### Data to use
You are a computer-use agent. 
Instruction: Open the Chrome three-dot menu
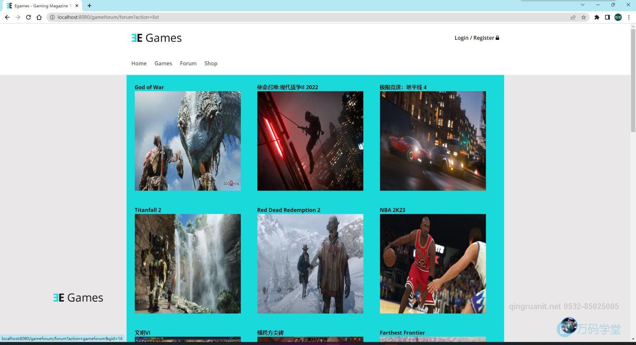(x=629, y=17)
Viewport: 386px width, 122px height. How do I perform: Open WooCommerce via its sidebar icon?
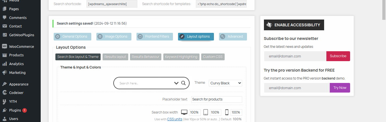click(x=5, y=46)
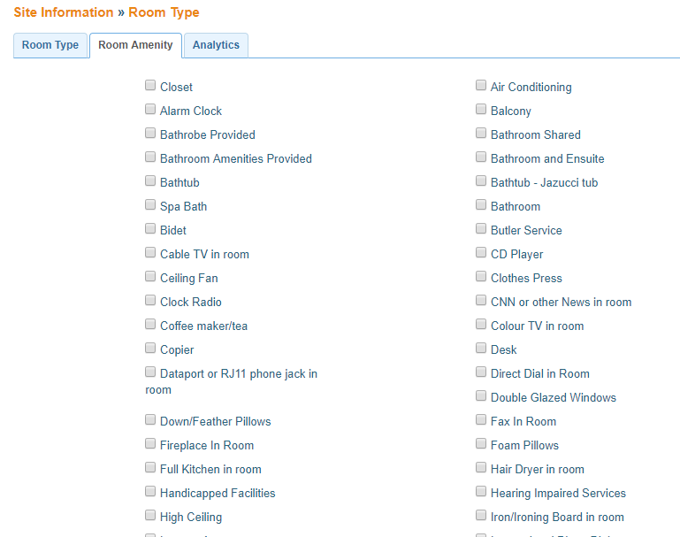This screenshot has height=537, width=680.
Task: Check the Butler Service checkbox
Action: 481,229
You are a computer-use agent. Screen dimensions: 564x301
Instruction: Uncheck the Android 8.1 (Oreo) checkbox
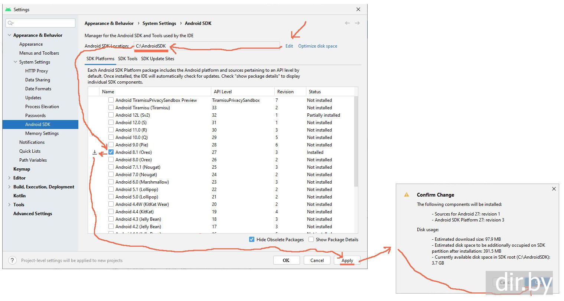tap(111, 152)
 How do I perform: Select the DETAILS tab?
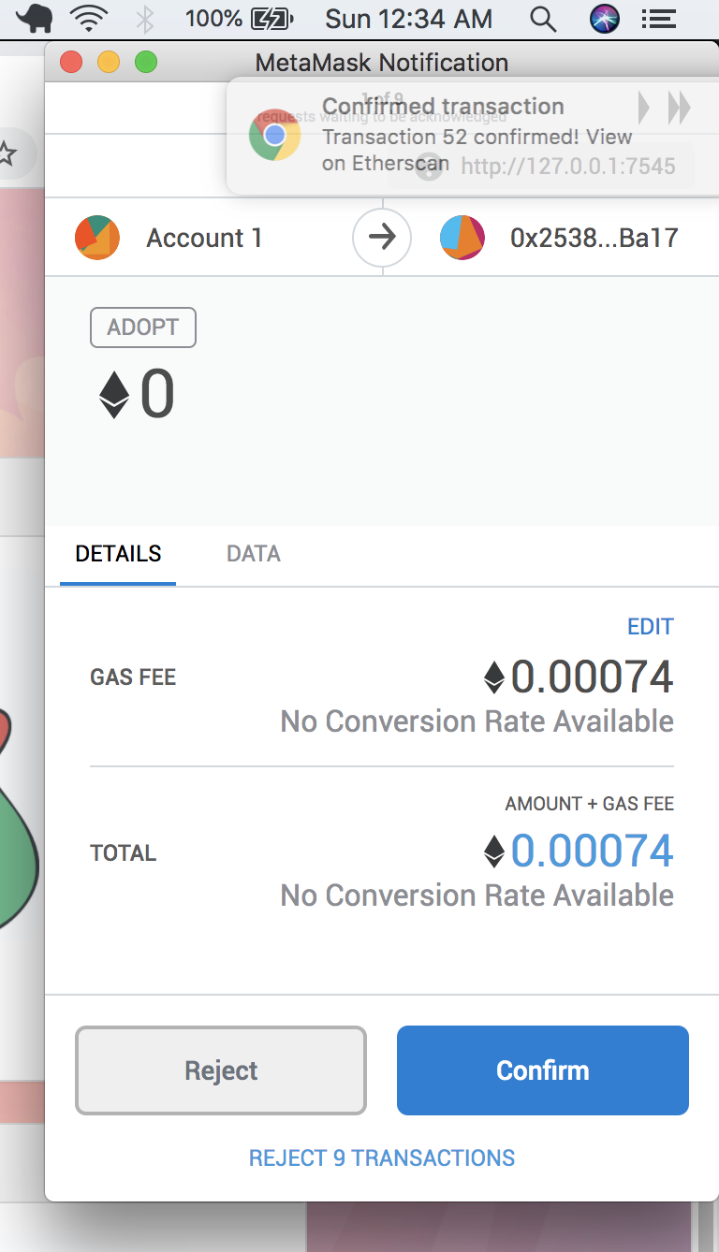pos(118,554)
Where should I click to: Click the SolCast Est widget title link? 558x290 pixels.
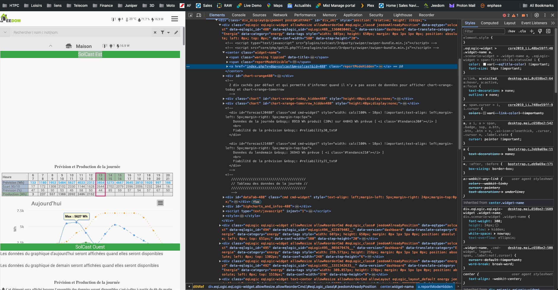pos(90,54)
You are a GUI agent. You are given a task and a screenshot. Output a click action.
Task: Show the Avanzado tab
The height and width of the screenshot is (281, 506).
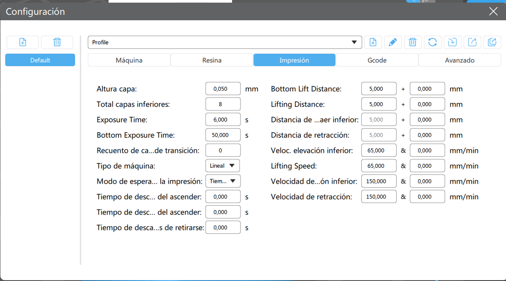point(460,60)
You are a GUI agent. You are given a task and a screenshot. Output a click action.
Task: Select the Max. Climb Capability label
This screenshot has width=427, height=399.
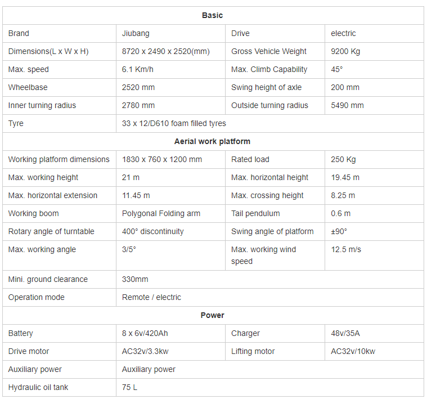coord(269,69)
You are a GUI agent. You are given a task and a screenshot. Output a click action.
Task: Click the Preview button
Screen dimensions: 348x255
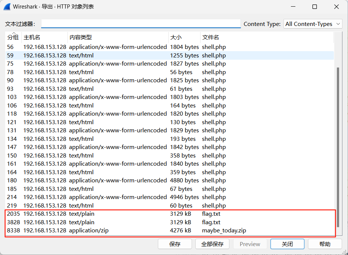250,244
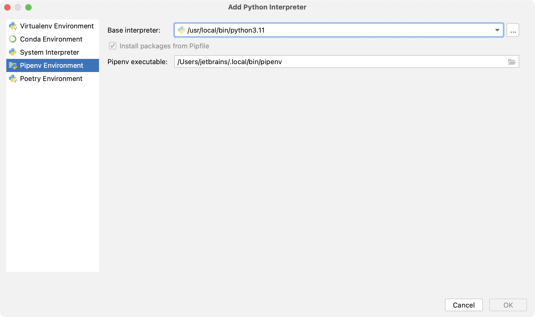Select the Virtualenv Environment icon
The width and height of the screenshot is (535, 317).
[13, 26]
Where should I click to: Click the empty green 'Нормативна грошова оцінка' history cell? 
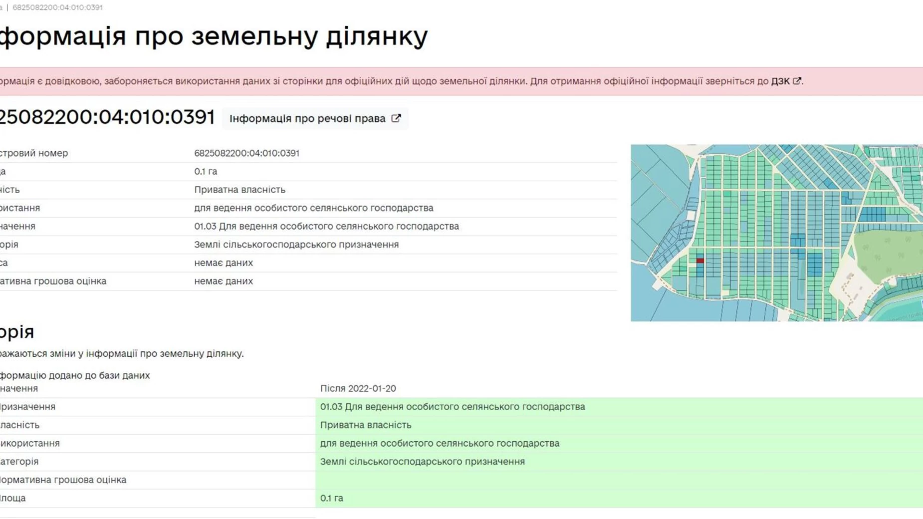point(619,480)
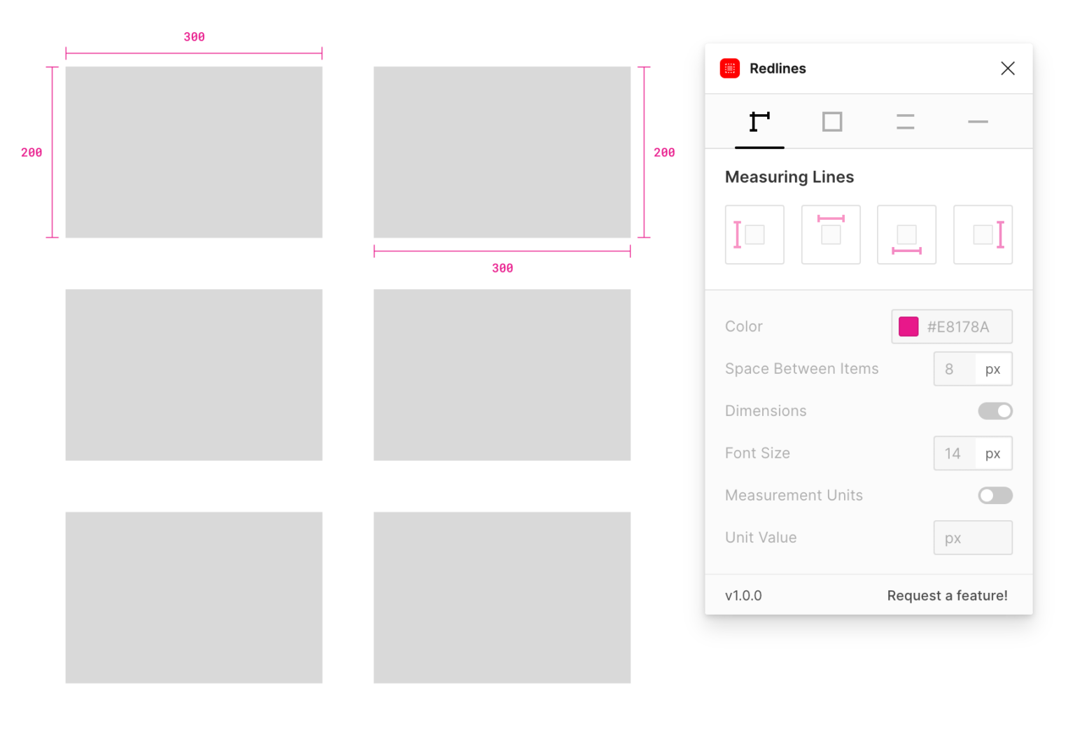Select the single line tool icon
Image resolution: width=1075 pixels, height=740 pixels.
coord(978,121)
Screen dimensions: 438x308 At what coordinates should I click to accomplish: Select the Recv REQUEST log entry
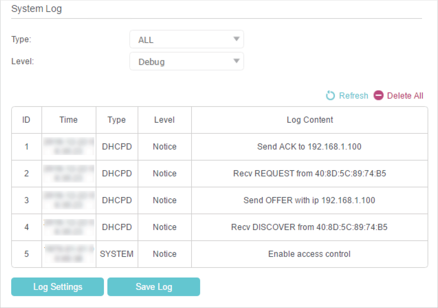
######
- **Required work**: Every entry above should come back exactly as written, except for its pictures.

- **Exercise output**:
You are a computer-use agent. 
Instruction: Open the Chrome three-dot menu
(x=629, y=17)
Viewport: 386px width, 122px height. How do I perform: Open WooCommerce via its sidebar icon?
click(x=5, y=46)
This screenshot has height=537, width=680.
Task: Check the Butler Service checkbox
Action: 481,229
You are a computer-use agent. Screen dimensions: 564x301
Instruction: Uncheck the Android 8.1 (Oreo) checkbox
tap(111, 152)
 How do I perform: Select the DETAILS tab?
pos(118,554)
Where should I click to: Click the SolCast Est widget title link? 558x290 pixels.
pos(90,54)
You are a GUI agent. You are given a task and a screenshot. Output a click action.
Task: Show the Avanzado tab
The height and width of the screenshot is (281, 506).
point(460,60)
You are a GUI agent. You are given a task and a screenshot. Output a click action.
Task: Select the Max. Climb Capability label
This screenshot has width=427, height=399.
coord(269,69)
You are a GUI agent. You are given a task and a screenshot. Output a click action.
Task: Click the Preview button
Screen dimensions: 348x255
250,244
Select the Virtualenv Environment icon
The width and height of the screenshot is (535, 317).
[13, 26]
Where should I click to: Click the empty green 'Нормативна грошова оцінка' history cell? 
point(619,480)
Select the single line tool icon
Image resolution: width=1075 pixels, height=740 pixels.
coord(978,121)
Screen dimensions: 438x308 At what coordinates should I click to accomplish: Select the Recv REQUEST log entry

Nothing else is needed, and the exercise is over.